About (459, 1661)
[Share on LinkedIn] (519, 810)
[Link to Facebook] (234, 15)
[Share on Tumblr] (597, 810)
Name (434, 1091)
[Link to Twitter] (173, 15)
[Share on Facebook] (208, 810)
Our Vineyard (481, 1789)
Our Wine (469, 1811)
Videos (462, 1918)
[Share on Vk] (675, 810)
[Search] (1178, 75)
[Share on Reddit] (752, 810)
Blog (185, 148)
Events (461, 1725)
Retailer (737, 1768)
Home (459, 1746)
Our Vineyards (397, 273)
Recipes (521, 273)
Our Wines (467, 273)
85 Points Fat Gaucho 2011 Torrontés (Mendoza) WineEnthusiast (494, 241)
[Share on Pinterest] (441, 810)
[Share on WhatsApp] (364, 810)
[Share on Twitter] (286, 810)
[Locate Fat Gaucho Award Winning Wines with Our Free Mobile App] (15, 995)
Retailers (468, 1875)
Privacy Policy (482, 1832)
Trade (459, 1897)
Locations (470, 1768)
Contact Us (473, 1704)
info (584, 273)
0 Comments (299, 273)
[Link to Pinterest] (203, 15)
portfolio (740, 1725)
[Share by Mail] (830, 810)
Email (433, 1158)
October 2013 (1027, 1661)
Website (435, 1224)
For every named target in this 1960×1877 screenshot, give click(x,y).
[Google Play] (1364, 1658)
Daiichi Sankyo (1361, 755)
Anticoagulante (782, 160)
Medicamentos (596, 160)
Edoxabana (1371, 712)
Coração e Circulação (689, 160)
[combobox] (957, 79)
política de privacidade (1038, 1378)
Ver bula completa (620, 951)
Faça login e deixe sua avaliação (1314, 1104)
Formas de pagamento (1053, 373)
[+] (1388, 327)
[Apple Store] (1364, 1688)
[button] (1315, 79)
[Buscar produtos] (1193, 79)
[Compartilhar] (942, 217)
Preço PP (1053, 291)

- _Exercise aim_:
Extract every line above and reproduce each one word for word, in the same order.

- _Output of the task_:
About (459, 1661)
[Share on LinkedIn] (519, 810)
[Link to Facebook] (234, 15)
[Share on Tumblr] (597, 810)
Name (434, 1091)
[Link to Twitter] (173, 15)
[Share on Facebook] (208, 810)
Our Vineyard (481, 1789)
Our Wine (469, 1811)
Videos (462, 1918)
[Share on Vk] (675, 810)
[Search] (1178, 75)
[Share on Reddit] (752, 810)
Blog (185, 148)
Events (461, 1725)
Retailer (737, 1768)
Home (459, 1746)
Our Vineyards (397, 273)
Recipes (521, 273)
Our Wines (467, 273)
85 Points Fat Gaucho 2011 Torrontés (Mendoza) WineEnthusiast (494, 241)
[Share on Pinterest] (441, 810)
[Share on WhatsApp] (364, 810)
[Share on Twitter] (286, 810)
[Locate Fat Gaucho Award Winning Wines with Our Free Mobile App] (15, 995)
Retailers (468, 1875)
Privacy Policy (482, 1832)
Trade (459, 1897)
Locations (470, 1768)
Contact Us (473, 1704)
info (584, 273)
0 Comments (299, 273)
[Link to Pinterest] (203, 15)
portfolio (740, 1725)
[Share by Mail] (830, 810)
Email (433, 1158)
October 2013 (1027, 1661)
Website (435, 1224)
For every named target in this 1960×1877 screenshot, give click(x,y).
[Google Play] (1364, 1658)
Daiichi Sankyo (1361, 755)
Anticoagulante (782, 160)
Medicamentos (596, 160)
Edoxabana (1371, 712)
Coração e Circulação (689, 160)
[combobox] (957, 79)
política de privacidade (1038, 1378)
Ver bula completa (620, 951)
Faça login e deixe sua avaliação (1314, 1104)
Formas de pagamento (1053, 373)
[+] (1388, 327)
[Apple Store] (1364, 1688)
[button] (1315, 79)
[Buscar produtos] (1193, 79)
[Compartilhar] (942, 217)
Preço PP (1053, 291)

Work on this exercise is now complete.